“I think we do a good job of finnding our own solutions.”
Coach Dan nodded, his eyes remaining focused on the road. Bernie heard the hum of the sedan’s engine, the reverberating rumble of rubber tires on pavement.
“You get along with each other well. But what happens when you face a crisis, something like Vash’s Walking Mask? I’m concerned that if something like that happens, the fact that the team gets along so well will actually work against you. Because somebody will have to take charge, make a decision that won’t be popular with everybody, maybe with anybody. That’s a quality that Miles had, he wasn’t afraid to do what he knew what needed to be done, didn’t care about what people thought about him so long as he knew he was doing the right thing. That’s why I think the team needs a captain, somebody who can take charge when the need arises.”

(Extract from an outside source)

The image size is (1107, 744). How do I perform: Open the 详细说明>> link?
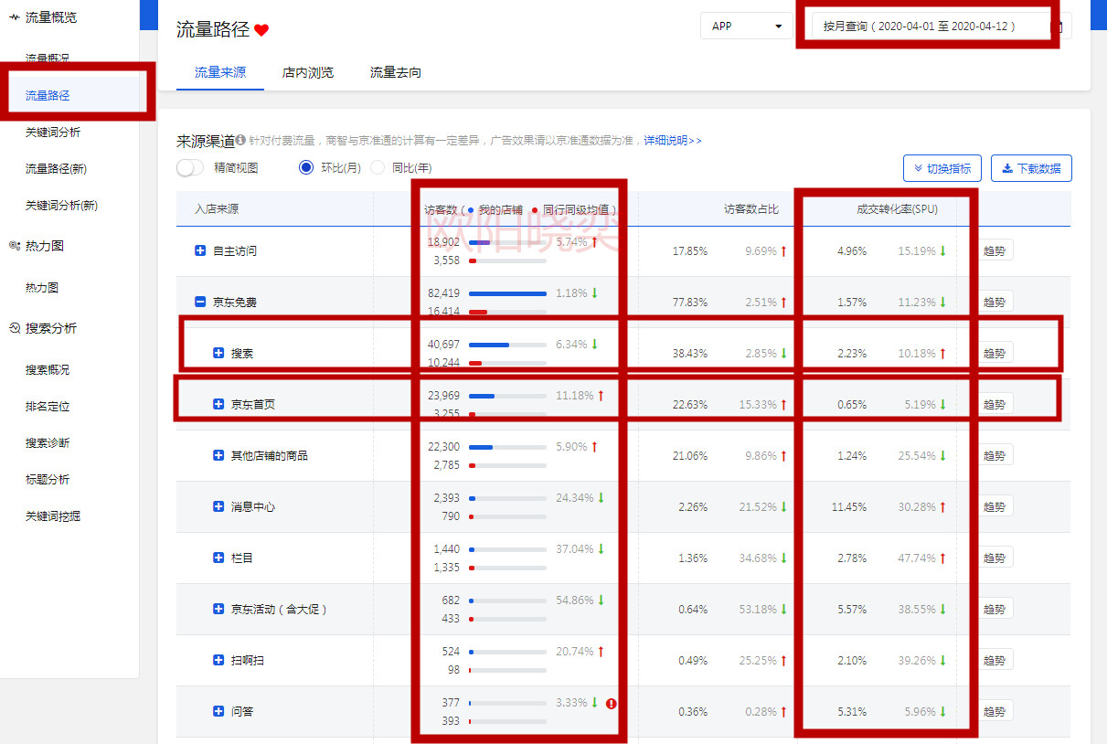[673, 141]
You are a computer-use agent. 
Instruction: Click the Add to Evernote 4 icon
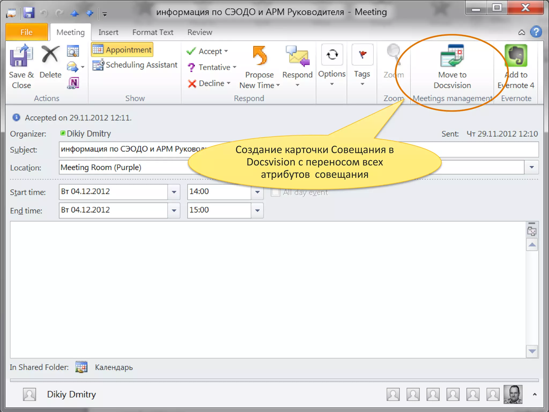pos(516,56)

“So if you ask me,” Rex replied, “the person you need as captain is Double-J. He’s never shy about taking charge.”
Coach Dan sighed heavily. Bernie sensed that his coach’s next words were being carefully chosen, as if he were carrying a heavy object across a partially frozen lake.
“Being decisive is important, yes. But its not the same as leadership. Double-J makes decisions based on his own sense of right and wrong, he doesn’t think about what’s best for the team. Miles was always thinking about what was best for the team — that’s what I think you need in a captain.”